I’m far from an expert when it comes to things like fiscal policy, but reading about this reminded me of this 2020 Academia.sg piece by Manu Bhaskaran and Linda Lim. They remind us that there is a trade-off to be considered: do we spend on helping/supporting the current generation, or squirrel the money away for a future generation that may or may not be more well off? It’s not a no-brainer, and is in fact an issue that warrants greater public discussion.
“Reserve accumulation is inherently regressive: it transfers resources from poorer earlier generations to today’s or tomorrow’s richer generations when reserves are eventually expended. Borrowing, on the other hand, must be repaid by future generations, who, given an expectation of positive economic growth, will be richer than today’s generation, so better able to afford repaying the debt.

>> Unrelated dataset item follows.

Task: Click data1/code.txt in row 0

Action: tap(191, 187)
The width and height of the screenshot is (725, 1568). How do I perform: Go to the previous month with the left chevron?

Only those with extraordinarily little faith in Singapore’s fundamentals and leadership would project a future of absolute economic decline, making debt repayment an issue more serious than that faced by most of the world’s troubled economies.
[...] Singaporeans, whose decades of suppressed consumption are the source of government surpluses and reserves, should be more involved in discussions determining how their social savings are invested. This could increase productivity and improve distribution.”